Hits: 42110

Do, or do not. There is no try -- Yoda

A novice asked the master: "I have a program that sometimes runs and sometimes aborts. I have followed the rules of programming, yet I am totally baffled. What is the reason for this?"

The master replied: "You are confused because you do not understand MPI. The rules of programming are transitory; only MPI is eternal. Therefore you must contemplate MPI before you receive enlightenment."

"But how will I know when I have received enlightenment?" asked the novice.

"Your program will then run correctly," replied the master.

The Story So Far

In this column we'll discuss MPI datatypes. As the name implies, datatypes are used to represent the format and layout of the data that is being sent and received. MPI datatypes are extremely flexible - so much so that they are likely to be quite confusing to the beginner. When properly used, MPI datatypes can both provide good communications performance as well as reduce application complexity.

Typed Messages

Although MPI allows untyped messages, most application utilize typed messages, meaning that the MPI implementation is aware of the format and layout of the message being sent or received.

Specifically, a message is simply a dense sequence of zeros and ones. Only when it is assigned a format and layout at its source or destination buffer does the sequence have any meaning. MPI allows the structure of the buffer to be arbitrary. A buffer is described with a type map - an abstract sequence of types paired with corresponding displacements that describes the format and layout of a buffer. A datatype is an instance of a type map. Since messages are typically described with stream-like qualities, they are described with a type signature - a sequence of datatypes (but no displacements). Hence, a given type signatures may correspond to many different datatypes (type maps).

Putting it all together: a buffer with a given type map is sent with a corresponding datatype, creating a message with a corresponding type signature. The receiver provides a buffer and datatype (implying a specific type map) which directly corresponds to the type signature that the will be used to place the message in the target buffer.

Message Data Format

The canonical example of formatting differences is the "endian" problem, which refers to the order in which bits are stored in memory for multi-byte values (e.g., a four byte integer). So-called "big endian" systems write the least significant byte (lsb) at the highest memory position; "little" endian systems write the lsb at the lowest memory position. Listing 1 is a sample C program that shows the difference.

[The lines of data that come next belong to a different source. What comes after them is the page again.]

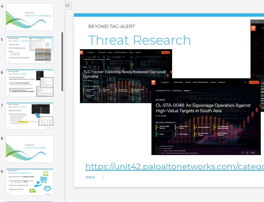Viewport: 264px width, 202px height.
Task: Collapse the slide thumbnail panel
Action: coord(67,5)
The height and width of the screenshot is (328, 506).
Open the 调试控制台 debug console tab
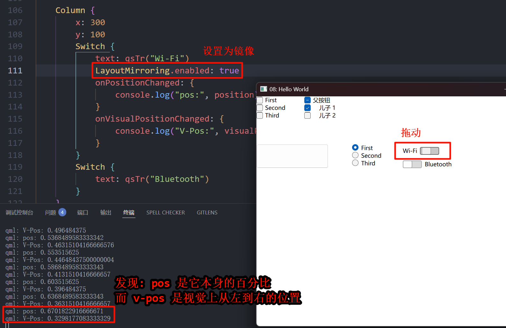tap(19, 212)
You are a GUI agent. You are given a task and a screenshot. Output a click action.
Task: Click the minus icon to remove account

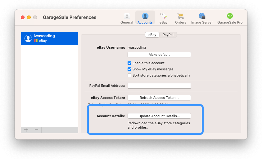pos(36,130)
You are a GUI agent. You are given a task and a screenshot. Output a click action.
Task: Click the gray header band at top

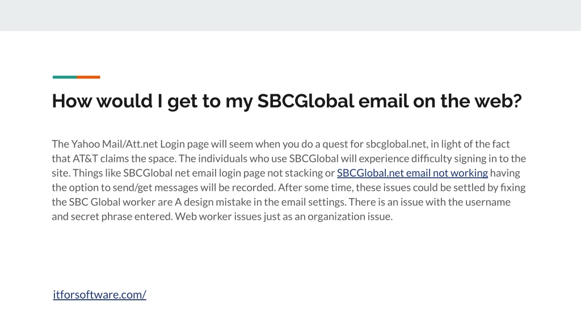[291, 15]
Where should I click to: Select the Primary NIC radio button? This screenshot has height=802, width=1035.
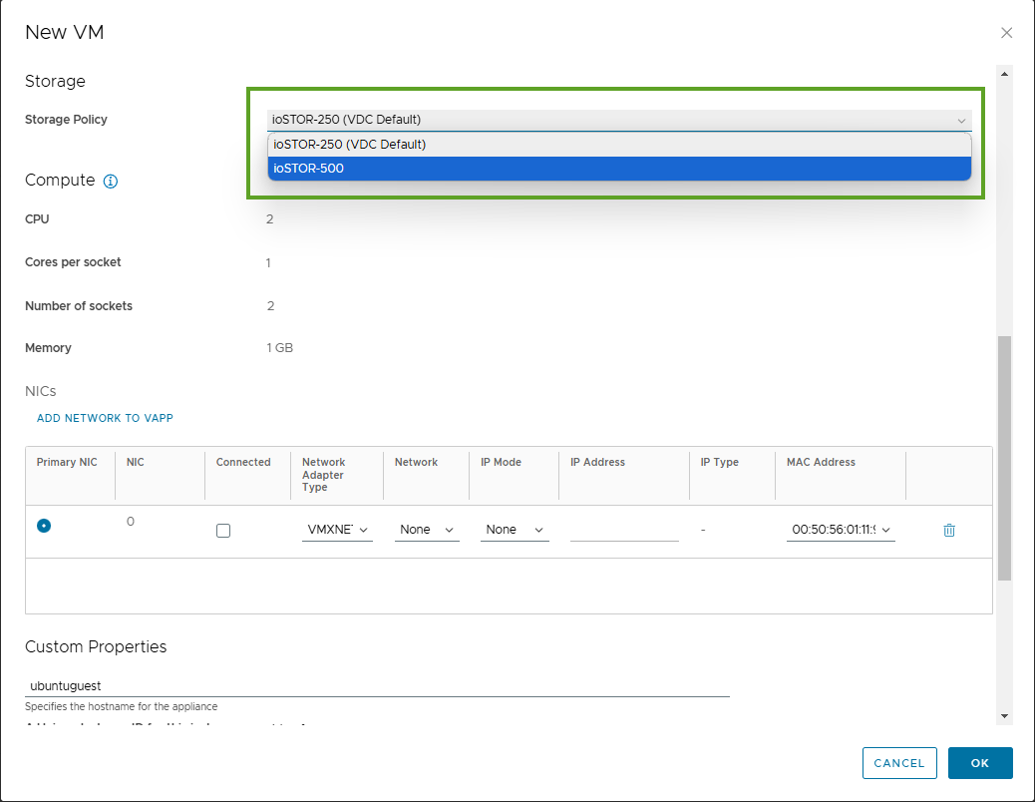point(44,526)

Listing 1: Showing data format in memory
1 #include <stdio.h>
2 int main(int argc, char* argv[]) {
3     unsigned int i = 258;
4     unsigned char *a = (unsigned char *) &i;
5     printf("%x %x %x %x\n", a[3], a[2], a[1], a[0]);
6     return 0;
7 }

The program is fairly simple - assign a value into an unsigned integer and the display the actual values stored in memory (assuming a four-byte integer). Running this program on an Intel x86 machine (little endian) results in: "0 0 1 2", whereas running this program on a Sun SPARC machine (big endian) results in: "2 1 0 0".

MPI implementations capable of handling heterogeneous environments will automatically perform endian translation of typed messages. For example, when sending the integer value of 1,234 from an MPI process on a Sun SPARC, if it is received on a corresponding MPI process on an Intel x86 machine, MPI will do the appropriate byte swapping to ensure that the received value is 1,234.

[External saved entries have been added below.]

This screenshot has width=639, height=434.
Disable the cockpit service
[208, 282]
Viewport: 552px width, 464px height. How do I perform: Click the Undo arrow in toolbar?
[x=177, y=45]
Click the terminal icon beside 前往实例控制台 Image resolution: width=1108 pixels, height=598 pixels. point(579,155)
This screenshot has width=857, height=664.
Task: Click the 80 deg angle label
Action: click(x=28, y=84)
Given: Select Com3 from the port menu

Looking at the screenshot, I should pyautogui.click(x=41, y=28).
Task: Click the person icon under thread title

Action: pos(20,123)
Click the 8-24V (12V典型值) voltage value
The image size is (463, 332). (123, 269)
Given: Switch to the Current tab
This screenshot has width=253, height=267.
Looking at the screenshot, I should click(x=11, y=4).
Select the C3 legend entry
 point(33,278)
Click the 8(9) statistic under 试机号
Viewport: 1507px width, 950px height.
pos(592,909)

Another data format issue is the size of a given type. The C type double, for example, may have different sizes on different machines (e.g., four bytes or eight bytes). Indeed, sometimes even different compilers on the same machine will have different data sizes for the same type. The behavior of an MPI implementation when faced with mis-matched data sizes varies; most implementations will either upcast/truncate (depending on whether small data is being received into a large buffer or vice versa) or abort.

Simple Data Format Example

An MPI message is described in terms of number of elements and the type of each element (as opposed to total number of bytes). MPI contains pre-built definitions of many datatypes intrinsic to C, C++, and Fortran. These datatypes can be used to send and receive both variables and arrays. Listing 2 shows an example.

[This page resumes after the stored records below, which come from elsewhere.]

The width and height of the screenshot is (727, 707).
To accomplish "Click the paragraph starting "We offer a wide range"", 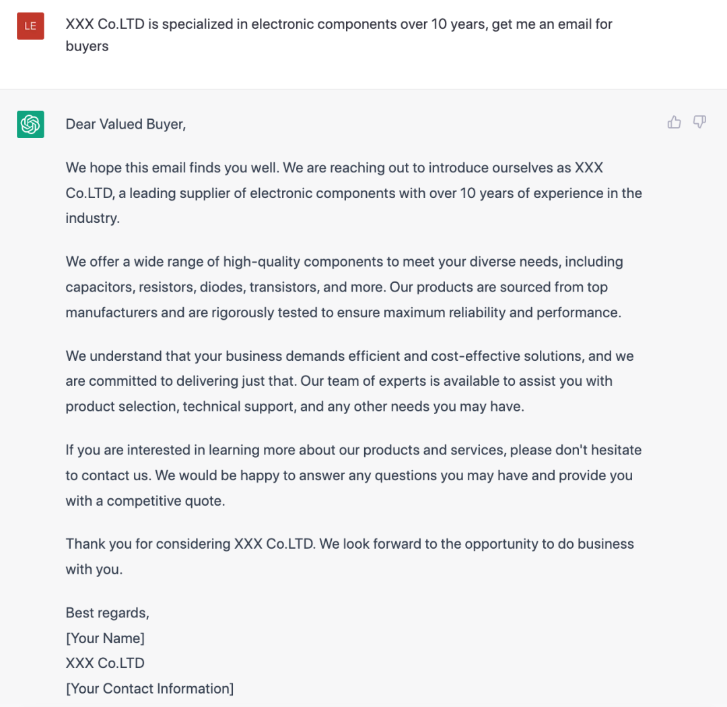I will [344, 287].
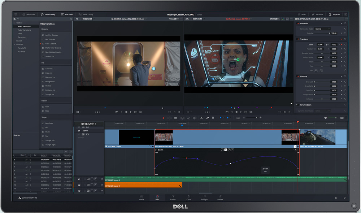Switch to the Color page tab
The height and width of the screenshot is (213, 361).
coord(188,197)
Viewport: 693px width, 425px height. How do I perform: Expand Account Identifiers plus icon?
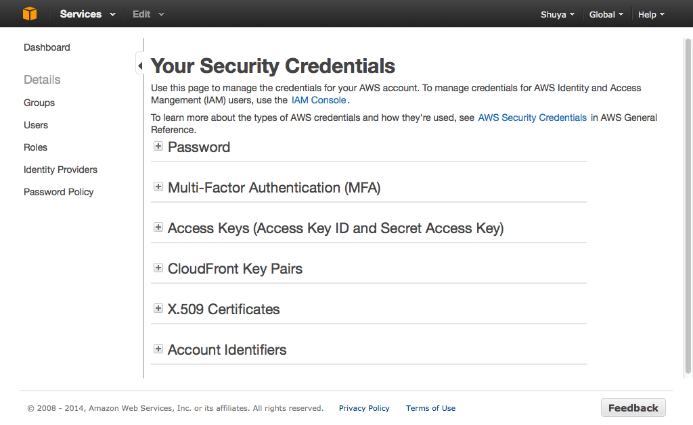[158, 349]
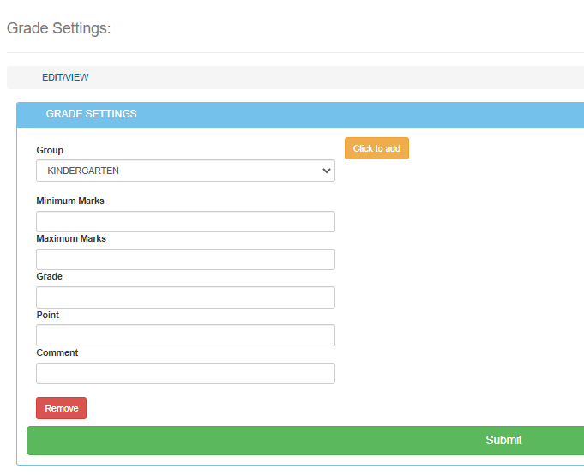Click the KINDERGARTEN text in Group box
Screen dimensions: 584x475
click(x=83, y=171)
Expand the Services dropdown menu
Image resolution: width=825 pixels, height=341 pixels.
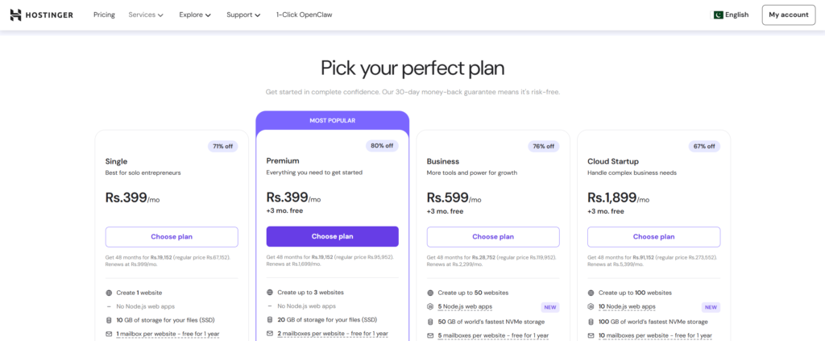146,15
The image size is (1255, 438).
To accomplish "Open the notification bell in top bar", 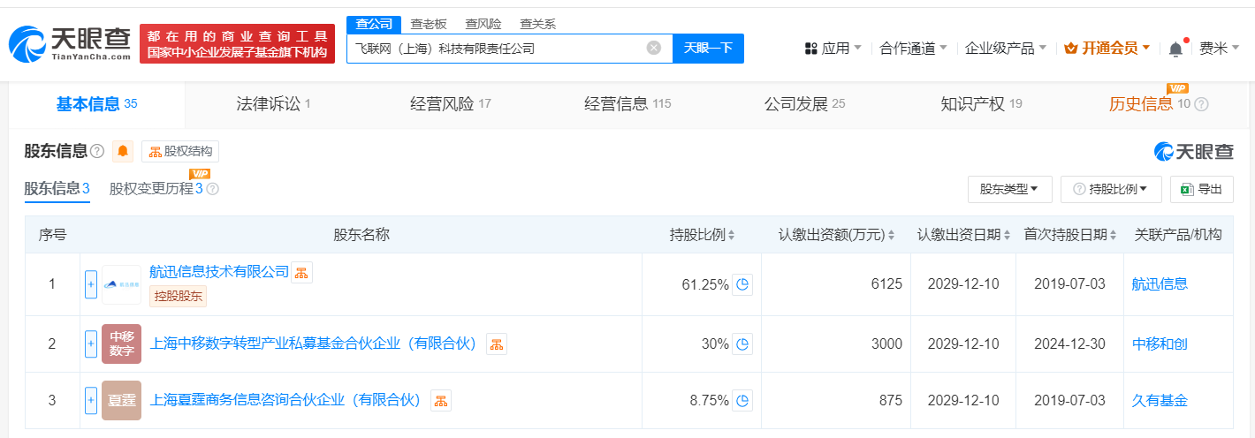I will [x=1175, y=49].
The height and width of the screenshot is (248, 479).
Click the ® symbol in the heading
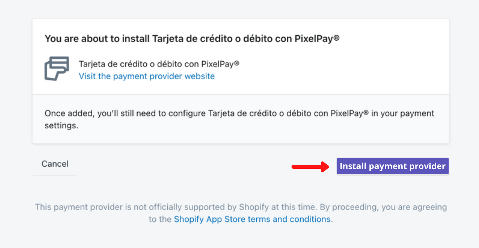pos(336,38)
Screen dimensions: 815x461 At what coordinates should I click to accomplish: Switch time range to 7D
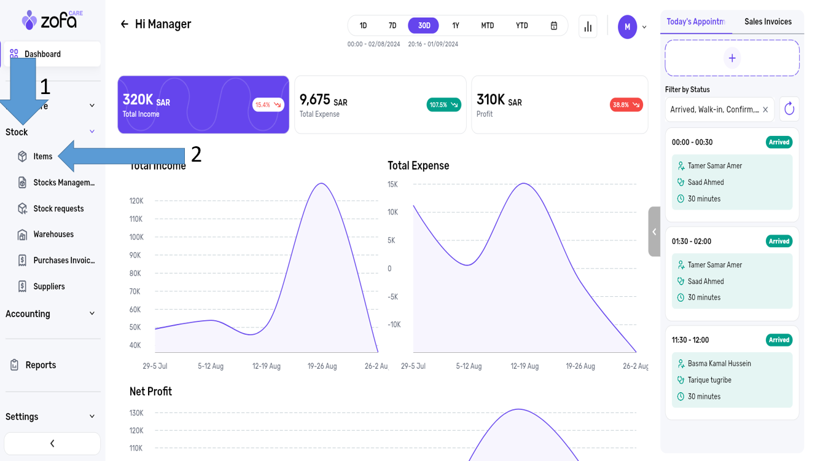pos(392,26)
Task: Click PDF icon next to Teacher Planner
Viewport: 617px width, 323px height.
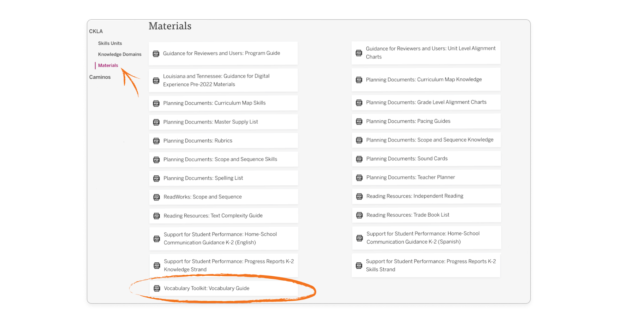Action: (359, 178)
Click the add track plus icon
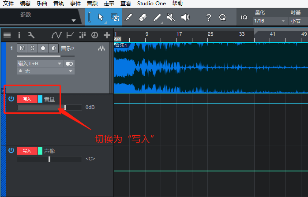 pyautogui.click(x=107, y=35)
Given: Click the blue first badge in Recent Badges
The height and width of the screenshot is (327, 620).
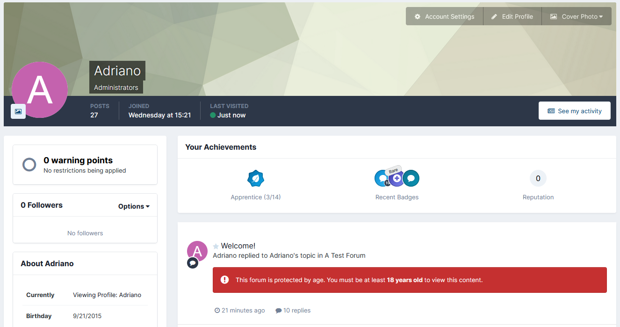Looking at the screenshot, I should point(382,178).
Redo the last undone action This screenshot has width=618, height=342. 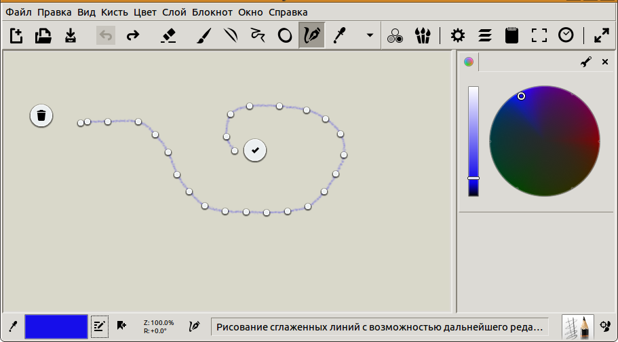(133, 36)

Listing 2: Simple use of MPI_COMM_SPLIT
1 MPI_Status status;
2 int values[10];
3 MPI_Recv(value, 10, MPI_INT, src, tag, comm, &status);

This code fragment will receive ten integers into the values array. Any endian differences will be automatically handled by MPI (if the implementation is capable of it).

Message Data Layout

Although messages are dense streams of zeros and ones, the buffers where they originate and terminate need not be contiguous - they may not even share the same data format and layout. Specifically, the type maps used on the sender and receiver may be different - as long as the type signatures used to send and receive the message are the same, the data will be transferred properly.

This allows the sending and receiving of arbitrary data structures from one process to another. When used properly, this flexibility can dramatically reduce overhead, latency, and application complexity.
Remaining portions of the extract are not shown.